All right, let’s zoom in and see how mining stocks declined in 2008.
Back then, the GDXJ ETF was not yet trading, so I’m using the GDX ETF as a short-term proxy here.
The decline took about 3 months, and it erased about 70% of the miners’ value. The biggest part of the decline happened in the final month, though.
However, the really interesting thing about that decline – that might also be very useful this time – is that there were five very short-term declines that took the GDX about 30% lower.
I marked those declines with red rectangles. After that, a corrective upswing started. During those corrective upswings, the GDX rallied by 14.8-41.6%. The biggest corrective upswing (where GDX rallied by 41.6%) was triggered by a huge rally in gold, and since I don’t expect to see anything similar this year, it could be the case that this correction size is an outlier. Not paying attention to the outlier, we get corrections of between 14.8% and 25.1%.
The interesting thing was that each corrective upswing was shorter (faster) than the preceding one.
The first one took 12 trading days. The second one took seven trading days. The third one took 2 trading days, and the fourth and final one took just 1 trading day.
Fast forward to the current situation. Let’s take a look at the GDXJ ETF.
The GDXJ ETF declined by 32.4% and then corrected – it rallied by about 20.3%. The corrective upswing took 14 trading days.
The above is in perfect tune with the previous patterns seen in the GDX during the 2008 slide.
What does it tell us? It indicates that history can be rhymed, and while it will not be identical, we should pay attention to the indicators that worked in 2008. The next corrective upswing (a notable one, that is) might start when the GDXJ ETF declines by about 29-35% from its recent top. To clarify, I don’t claim that the above technique would be able to detect all corrective upswings, or that I aim to trade all of them. For instance, in my view, it was a good idea to enter a long position on May 12 and switch to a short position on May 26, but I wasn’t aiming to catch the intraday moves.
GDXJ could also decline a bit more than 29-35%, as let’s keep in mind that previous statistics are based on the GDX ETF and we are discussing the GDXJ here, and the latter is likely to decline even more than GDX as juniors are more correlated with the general stock market (and the latter is likely to slide).
So, let’s say that the GDXJ might decline between 29% and 40% from the recent high before triggering another notable corrective upswing (one that could take between 5 and 10 trading days based on how long the last one took and how big those corrections were in 2008).
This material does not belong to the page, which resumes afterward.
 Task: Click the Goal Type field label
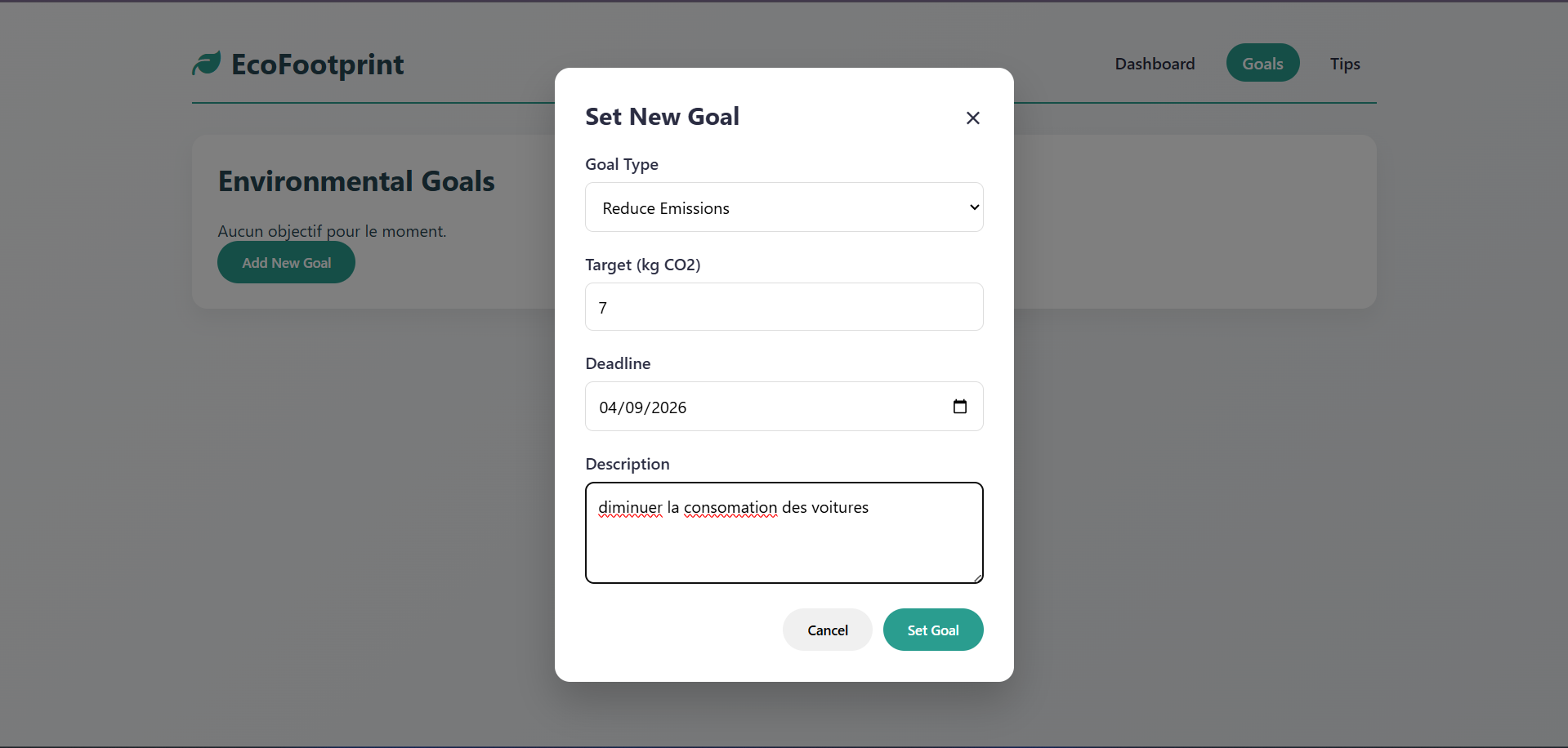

The recent high was formed with the GDXJ ETF at $42.19. Applying the above-mentioned percentages to this price provides us with $24.78-29.32. And yes, the above would be likely to take place along with a big decline in gold prices.
Now, is there any meaningful support level in this area that could stop the decline?
The late-March 2020 low is at $26.62, and it provides significant short-term support within the analogy-based target area.
Additionally, the above corresponds – more or less – to the size of the decline that would match the size of the April-May decline. It would be only somewhat bigger.
Let’s keep in mind that gold stocks don’t necessarily move on their own, but rather move along with gold. So, if gold moves to its strong medium-term support provided by the 2021 lows and then starts a brief rally, the same action would be likely in mining stocks.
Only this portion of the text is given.